The Upper East Health Service Workers Union (HSWU) of the Trade Union Congress has joined calls by their national leadership for the government to adhere to their pleas for better conditions of service.

The group is accusing the government of neglecting their concerns which include promotion arrears and salary distortions among others.

At a press conference in Bolgatanga on Monday, the Upper East Regional Principal Industrial Relations Officer of the Health Services Workers Union, Benedicta Azigeda asked the government to take urgent steps to resolve their concerns.
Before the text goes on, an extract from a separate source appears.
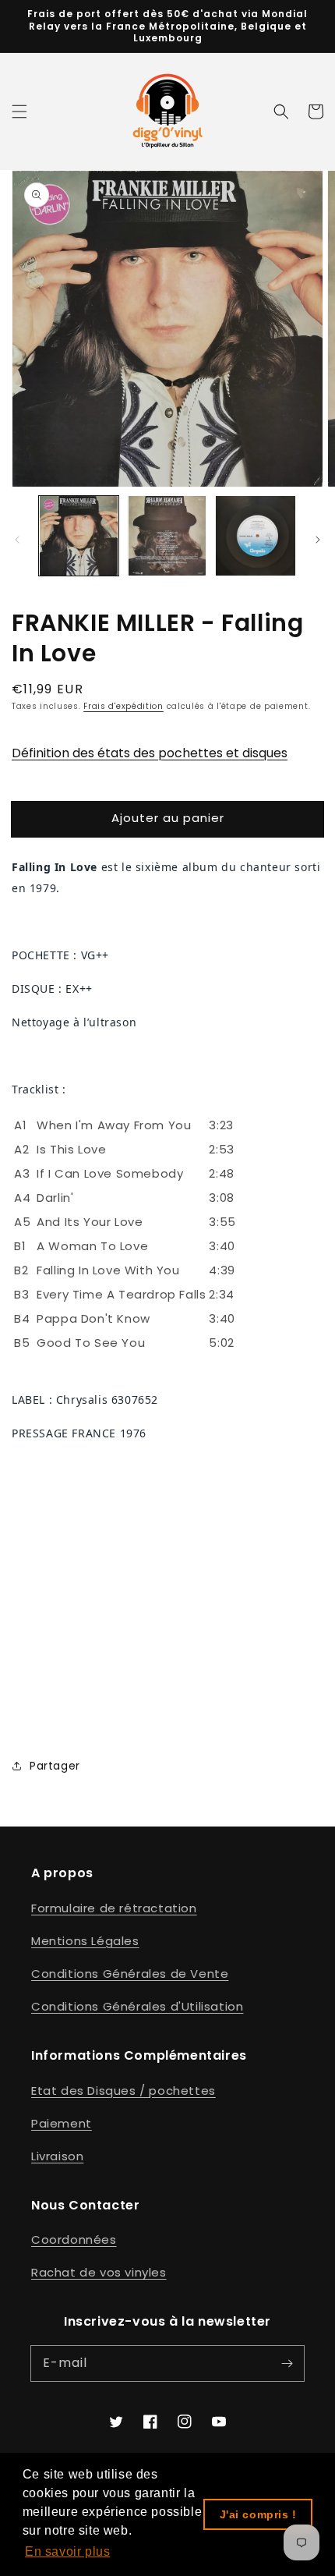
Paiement (61, 2123)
“We are all aware that the health sector is faced with numerous challenges in terms of working tools, equipment, etc. Health workers, in general, are exposed to numerous risks, yet we have been dedicated and committed in the discharge of our duties in a professional manner.”

“All letters, meetings, consultations of the Union with the government over the years was to collectively address our grievances to the government for redress and all have not been responded by our employer. We are saying that the government has taken the union for granted. Our employer has ignored us for far too long,” she stated.

This call by the health workers comes as a reiteration of calls by workers in various regions in the country.

In the Western Region, the Health Services Workers Union have resolved to join their leadership on an industrial action soon if government reneges on its obligation to address their salary distortions and discrimination against clinicians and non-clinicians amongst other concerns.

 

The Volta regional chapter of the Union has also threatened to go on a sit-down strike if their working conditions, including their market premiums which have remained static since 2012, are not reviewed.

The group says the failure of the government to automate their annual increases in pay at the Controller General’s department compels some members of the union to pay bribes at the department.

In July, nurses and other health personnel at the West Gonja Hospital at Damongo in the Savannah Region embarked on a sit down strike over what they say was management’s failure to come to the negotiation table over their allowances.

The nurses proposed that 10 percent of their basic salary be paid to them as monthly allowances but nothing was done in that regard.